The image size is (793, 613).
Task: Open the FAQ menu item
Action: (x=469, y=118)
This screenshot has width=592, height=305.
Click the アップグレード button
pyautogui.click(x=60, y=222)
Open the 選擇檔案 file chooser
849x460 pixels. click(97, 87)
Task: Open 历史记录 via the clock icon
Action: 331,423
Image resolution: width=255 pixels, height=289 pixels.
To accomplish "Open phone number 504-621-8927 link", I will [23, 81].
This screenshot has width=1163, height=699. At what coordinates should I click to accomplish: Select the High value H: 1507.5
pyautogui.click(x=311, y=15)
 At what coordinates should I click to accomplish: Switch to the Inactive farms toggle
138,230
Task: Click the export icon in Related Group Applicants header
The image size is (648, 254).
==*==
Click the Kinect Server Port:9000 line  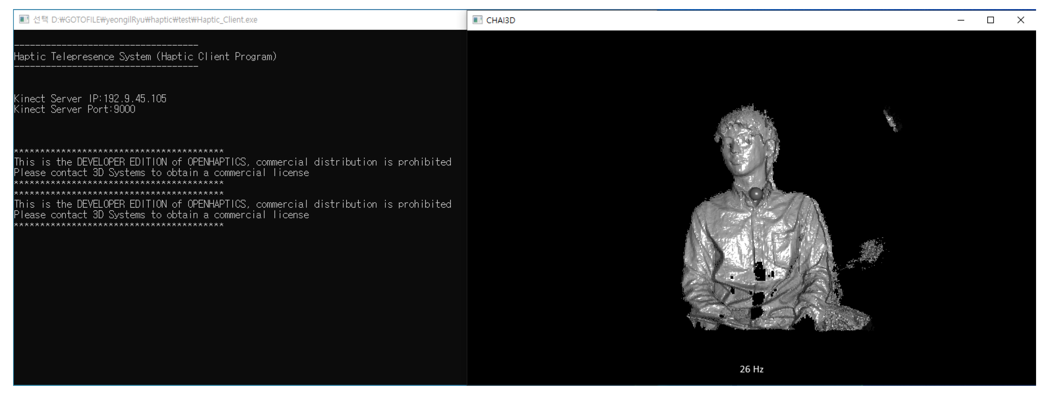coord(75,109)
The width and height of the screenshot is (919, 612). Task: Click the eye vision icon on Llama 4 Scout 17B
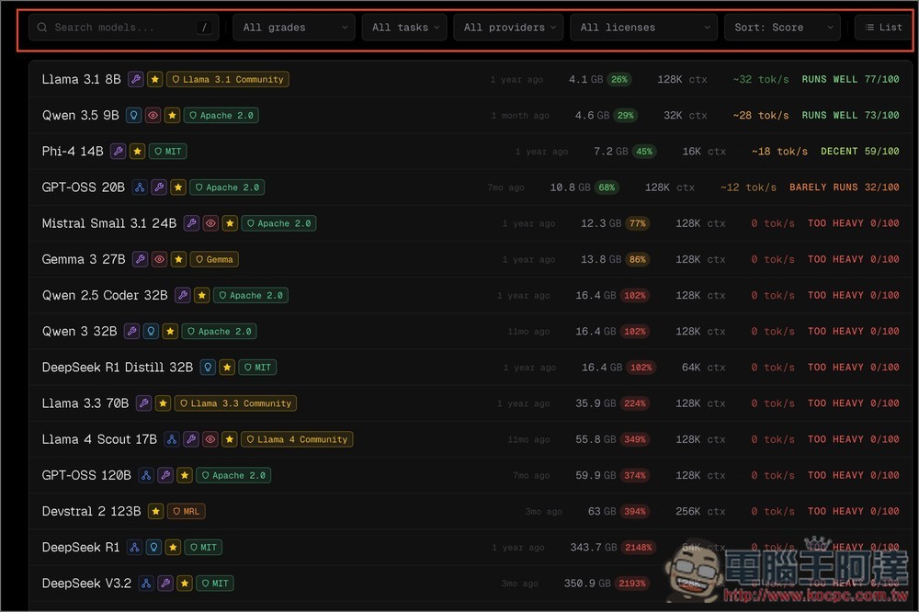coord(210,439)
==*==
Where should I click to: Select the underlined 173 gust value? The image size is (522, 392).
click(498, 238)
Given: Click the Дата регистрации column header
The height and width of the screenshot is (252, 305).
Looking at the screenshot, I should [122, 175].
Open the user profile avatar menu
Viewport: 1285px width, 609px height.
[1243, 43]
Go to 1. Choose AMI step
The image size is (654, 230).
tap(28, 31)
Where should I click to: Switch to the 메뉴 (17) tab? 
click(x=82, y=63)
==*==
The answer must be every line of the data that contains the word "header".

Task: Click the export icon in Related Group Applicants header
Given: Click the Дата регистрации column header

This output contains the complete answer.